2. I will quit or I will win. (Disjunction introduction)

3. If I don't quit, I will win. (Material conditional introduction)

Most of the students in my upper level metaphysics class were suspicious of step 2, but were OK with step 3. As a colleague pointed out to me, we can expect ordinary speakers to object to 2 by saying: "That's not right! You will quit or you will lose." He, though, objected to step 3.

Perhaps your upper level metaphysics students fault step 2 because their use of disjunction-introduction is constrained by some rule like this: Whenever you have A, introduce 'A or B' only if B would have held if not-A had held.

Good suggestion. I suspect that people sometimes hear "p or q" as "if not p, q".

Perhaps when we teach logic, we should paraphrase "p v q" not as "p or q" but as: "At least one of the following is the case: p, q"? A colleague mentioned that he routinely has logic students who question the propriety of disjunction introduction.

With this paraphrase:

1. (Premise) I will quit.

2. At least one of the following is the case: I will quit, I will win.

3. If I don't quit, I will win.

I conjecture that people will accept the inference of 2 from 1. The inference of 3 from 2 is harder, because the "At least one of the following" phrase is unusual, but I conjecture they'll accept the inference after a bit of thought. And then I conjecture that they'll be really puzzled.

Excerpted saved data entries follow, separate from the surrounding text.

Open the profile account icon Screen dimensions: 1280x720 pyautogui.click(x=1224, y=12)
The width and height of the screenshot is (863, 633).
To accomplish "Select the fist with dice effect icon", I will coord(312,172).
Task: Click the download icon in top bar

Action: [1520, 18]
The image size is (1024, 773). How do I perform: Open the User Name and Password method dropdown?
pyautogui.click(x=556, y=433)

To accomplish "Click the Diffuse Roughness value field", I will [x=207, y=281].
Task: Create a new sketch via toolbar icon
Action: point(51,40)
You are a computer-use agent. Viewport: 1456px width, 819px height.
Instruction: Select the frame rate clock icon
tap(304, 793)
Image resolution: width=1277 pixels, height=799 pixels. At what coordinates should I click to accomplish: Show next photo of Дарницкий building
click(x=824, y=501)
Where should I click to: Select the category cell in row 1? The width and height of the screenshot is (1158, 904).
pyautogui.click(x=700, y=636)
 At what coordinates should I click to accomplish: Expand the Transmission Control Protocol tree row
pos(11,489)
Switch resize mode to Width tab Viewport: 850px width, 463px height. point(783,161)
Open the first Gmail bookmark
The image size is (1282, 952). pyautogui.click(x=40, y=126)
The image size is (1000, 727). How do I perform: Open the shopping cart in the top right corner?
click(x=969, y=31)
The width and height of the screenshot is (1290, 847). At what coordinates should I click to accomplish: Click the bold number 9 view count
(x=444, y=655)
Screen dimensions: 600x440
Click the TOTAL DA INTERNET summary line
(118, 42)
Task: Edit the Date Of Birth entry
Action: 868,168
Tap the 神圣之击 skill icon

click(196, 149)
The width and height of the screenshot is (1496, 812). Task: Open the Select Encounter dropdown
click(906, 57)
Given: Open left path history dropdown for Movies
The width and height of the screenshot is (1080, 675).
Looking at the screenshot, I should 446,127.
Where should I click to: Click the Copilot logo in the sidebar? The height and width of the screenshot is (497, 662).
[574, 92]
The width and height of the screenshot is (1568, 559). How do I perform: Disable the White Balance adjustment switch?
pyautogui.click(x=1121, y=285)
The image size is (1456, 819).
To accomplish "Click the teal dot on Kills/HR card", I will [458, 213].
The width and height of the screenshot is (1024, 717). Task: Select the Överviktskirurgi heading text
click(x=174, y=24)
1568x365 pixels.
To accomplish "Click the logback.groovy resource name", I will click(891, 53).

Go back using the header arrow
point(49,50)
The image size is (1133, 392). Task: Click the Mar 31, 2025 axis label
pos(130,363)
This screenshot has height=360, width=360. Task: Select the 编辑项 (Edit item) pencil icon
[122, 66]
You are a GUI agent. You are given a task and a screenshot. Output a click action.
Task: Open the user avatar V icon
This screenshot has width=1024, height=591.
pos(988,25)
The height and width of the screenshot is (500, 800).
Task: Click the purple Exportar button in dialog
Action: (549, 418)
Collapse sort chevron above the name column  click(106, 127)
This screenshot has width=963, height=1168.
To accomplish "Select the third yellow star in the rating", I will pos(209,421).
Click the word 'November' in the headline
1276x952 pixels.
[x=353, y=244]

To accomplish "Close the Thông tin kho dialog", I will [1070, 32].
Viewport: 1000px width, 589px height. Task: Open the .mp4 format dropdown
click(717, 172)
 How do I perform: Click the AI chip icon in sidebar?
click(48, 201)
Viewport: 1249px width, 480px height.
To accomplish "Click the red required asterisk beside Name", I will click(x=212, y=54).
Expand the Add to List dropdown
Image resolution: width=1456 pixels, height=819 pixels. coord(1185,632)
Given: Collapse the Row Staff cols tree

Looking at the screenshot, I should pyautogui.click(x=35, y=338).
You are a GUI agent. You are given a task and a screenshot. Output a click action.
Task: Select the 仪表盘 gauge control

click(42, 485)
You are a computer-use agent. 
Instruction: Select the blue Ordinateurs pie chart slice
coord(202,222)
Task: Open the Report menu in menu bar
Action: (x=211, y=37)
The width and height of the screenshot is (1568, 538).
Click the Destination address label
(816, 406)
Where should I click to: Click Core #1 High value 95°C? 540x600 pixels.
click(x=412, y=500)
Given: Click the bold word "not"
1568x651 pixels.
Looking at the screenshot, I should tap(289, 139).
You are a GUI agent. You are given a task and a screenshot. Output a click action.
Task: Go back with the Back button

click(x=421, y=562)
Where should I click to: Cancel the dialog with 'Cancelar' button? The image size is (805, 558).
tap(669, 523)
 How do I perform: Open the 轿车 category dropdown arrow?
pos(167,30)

Disjunction-introduction always meets resistance from some of my logic students too. Your paraphrase of 'p v q' would, I think, decrease that resistance. The inference of 2 from 1 is easy to see now. I agree that students will appreciate the inference of 3 from 2 given some time.

The benefit of your paraphrase is that it reveals the truth-functionality of 'p v q'. Perhaps we should teach both your paraphrase and the usual textbook one (to motivate the project of formalization).

I've been talking about this in another forum, concerning the ability of contradictions to prove anything. I say they don't, because I distrust DI. Consider:

2+2=4

Either 2+2=4 or 3+5=8

We know both of these to be true.

2+2=4

Either 2+2=4 or 3+5=17

This is true because 2+2=4, thus satisfying a condition of DI.

2+2=5

Either 2+2=4 or 3+5=17

I surely haven't proven that 3+5=17. But this is precisely what supposedly let's us prove anything from a contradiction, thus:

2+2=4 and 2+2=5

Either 2+2=4 or 3+5=17 (true because 2+2=4)

Either 2+2=4 or 3+5=17 (2+2 is false because 2+2=5, because P and !P are true)

Thus, 3+5=17 is true, via DI

But that seems obviously wrong, because it was wrong when we had no contradiction whatsoever. One can multiply examples indefinitely, the Wikipedia example is: Socrates is a man. Either Socrates is a man or pigs are flying in formation over England.

Just because I say this, one of these two options is true, I don't see how it follows that if we suddenly discover Socrates to be a god, let's say, that it follows that pigs are in fact flying in formation over England. I guess I don't see any necessary relation between the two terms of the disjunction. It seems obvious that one or both CAN be true, but it does not seem at all obvious that one or both MUST be true.

Sorry, I was cut off. I realize this isn't precisely what you're discussing, but if you could enlighten me, I'd greatly appreciate it. I'm just a bumbling idiot with an interest, so I've surely gotten something wrong, but beats me what it actually is.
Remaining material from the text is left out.